There are two parameters in the schedule: num_thread_y and num_thread_x. How to determine the optimal combination of them? Well, let’s first do some experiments. Below is the result with Filter = [256, 1, 3, 3] and stride = [1, 1]:

Case Input num_thread_y num_thread_x TVM SAME pad (us)
1 [1, 256, 32, 32] 8 32 9.7
2 [1, 256, 32, 32] 4 32 8.8
3 [1, 256, 32, 32] 1 32 17.7
4 [1, 256, 32, 32] 32 1 32.5

Many interesting observations from above results:

  • Case 2 is faster than case 1. In case 2, each thread computes a 8x1 tile in output, which corresponds to a 10x3 tile in input. It has better data reuse than case 1’s 4x1 tile.

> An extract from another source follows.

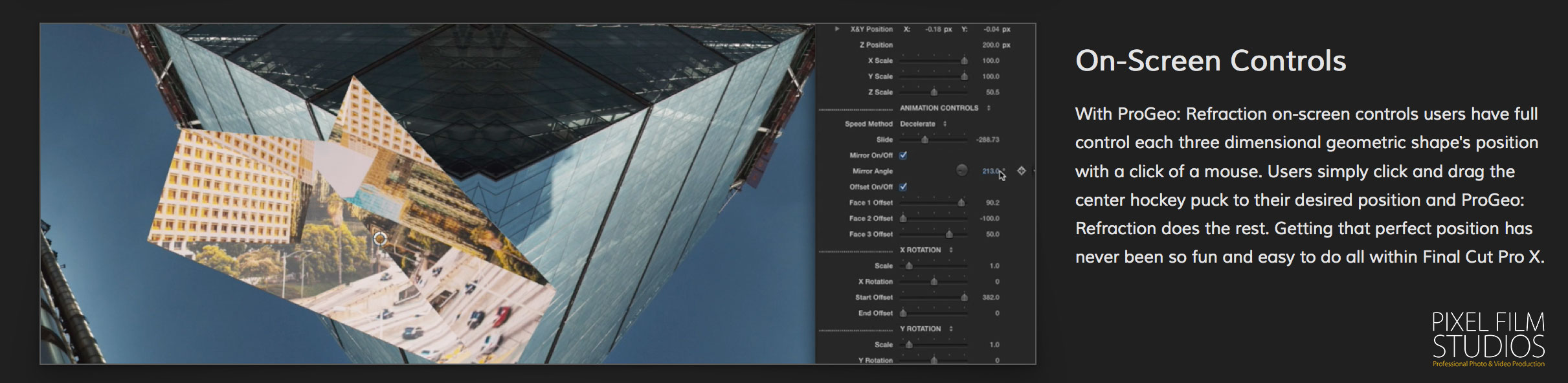This screenshot has width=1568, height=383.
Task: Click the on-screen center puck control
Action: (x=380, y=239)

  • Case 3 is slower than case 2. It’s because in case 3, the workload per thread is too large and leads to much cost of local memory read.

  • Case 4 is slower than case 3. It’s because num_thread_x = 32 ensures no bank conflicts, while num_thread_y = 32 doesn’t.

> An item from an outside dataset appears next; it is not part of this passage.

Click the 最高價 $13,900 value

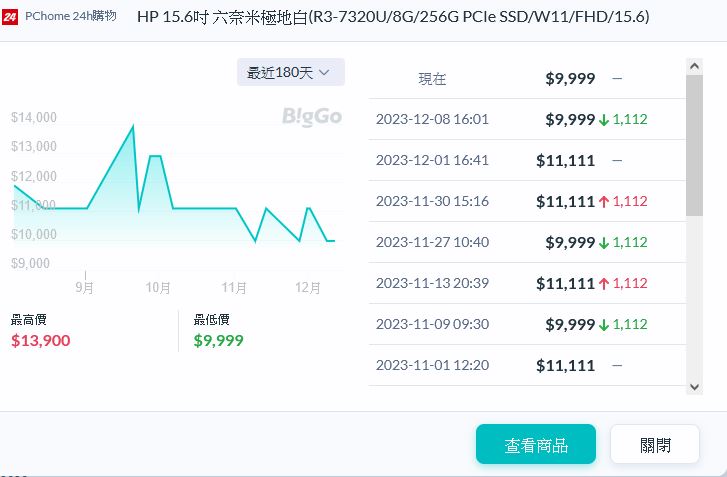pyautogui.click(x=41, y=340)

To summarize what we learn from above observations:

  • Large tile is good for data reuse, but not good for local memory read.
  • The influence of num_thread_y and num_thread_x on bank conflicts is asymmetric.
  • To find the optimal combination of num_thread_y and num_thread_x is to achieve a balance of efficient shared memory access (avoid bank conflicts), data reuse, and local memory read.

Pretty tricky. So, what exactly should we do to find the optimal combination? The answer is brute force search. We can pass num_thread_y and num_thread_x as arguments to the schedule function, and try all possible combinations to find the optimal one. This can be done easily in TVM:

def schedule_depthwise_conv2d(..., num_thread_y=8, num_thread_x=8):
    num_thread_y = num_thread_y
    num_thread_x = num_thread_x
    do_schedule_as_usual
    return schedule

min_time_cost = inf
for num_thread_y, num_thread_x in all_possible_combinations:
    schedule = schedule_depthwise_conv2d(..., num_thread_y=num_thread_y, num_thread_x=num_thread_x)
    time_cost = test_depthwise_conv2d(..., schedule)
    if time_cost < min_time_cost:
        min_time_cost = time_cost
        optimal_combination = [num_thread_y, num_thread_x]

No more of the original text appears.